15 ABRIL 2004
El Príncipe de Asturias y su prometida, doña Letizia Ortiz, acompañados por sus madres, la Reina Sofía y Paloma Rocasolano, se acercaron ayer a la Catedral de La Almudena para comprobar el estado de los preparativos que se están llevando a cabo en el templo madrileño con motivo de la boda real.
Puesta a punto en la catedral
Llegaron a la catedral, a la que accedieron por el garaje -ubicado en la parte trasera-, poco después de las cinco de la tarde. Una vez en el interior, don Felipe y dona Letizia revisaron, entre otros detalles, las cinco campanas, recién llegadas del taller, que tañerán el día de su boda. Cuatro de ellas habían sido reparadas para que volteen de forma mecánica y la quinta, original del siglo XVII, fundida y reconstruida de nuevo en una de 1.600 kilos por la histórica empresa Campanas Quintana, el quirófano particular de Manuel Quintana, situado en la localidad palentina de Saldaña.
Durante su visita, los futuros esposos y sus acompañantes contemplaron la obra del pintor Kiko Argüello, líder carismático del movimiento ultraconservador Camino Neocatecumenal, en uno de los ábsides de la iglesia, así como el resto de elementos decorativos y de mobiliario suministrados por Patrimonio Nacional –tapices, alfombras...-. Los cuatro abandonaron el templo poco antes de las siete de la tarde. Para entonces, ya se habían congregado a la salida del garaje varias decenas de madrileños que deseaban felicitar a los novios.

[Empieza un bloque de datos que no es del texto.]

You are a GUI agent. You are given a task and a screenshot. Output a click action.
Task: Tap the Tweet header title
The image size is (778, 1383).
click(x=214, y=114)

Precisamente para agradecer que el Príncipe Felipe haya elegido Madrid para escenario de su boda y, muy especialmente, su contribución a la defensa de los valores constitucionales, democráticos y sociales, el Príncipe de Asturias recibirá el próximo 10 de mayo la máxima distinción que concede el Ayuntamiento, la Medalla de Honor de la Ciudad, según ha anunciado hoy el alcalde Alberto Ruiz-Gallardón.
Celebración de cumpleaños
Fue ayer un día intenso para los cuatro, pero muy especialmente para la futura Princesa. Y es que horas antes, acompañada por su hermana Erika, doña Letizia Ortiz festejaba el 52º cumpleaños de su madre, Paloma Rocasolano. La prometida del Príncipe de Asturias se desplazó a media mañana en un vehículo oficial al domicilio de su madre para felicitarla.
Cuando Paloma Rocasolano llegó al mediodía a su casa tras concluir su jornada laboral en el centro de salud de Vallecas (Madrid), cerca del barrio en el que reside, fue gratamente sorprendida por sus dos hijas, que la esperaban para celebrar juntas su aniversario. A continuación, las tres se dirigieron a un conocido restaurante de la capital, donde disfrutaron de una agradable velada en familia, en la que no faltó la tradicional tarta de cumpleaños.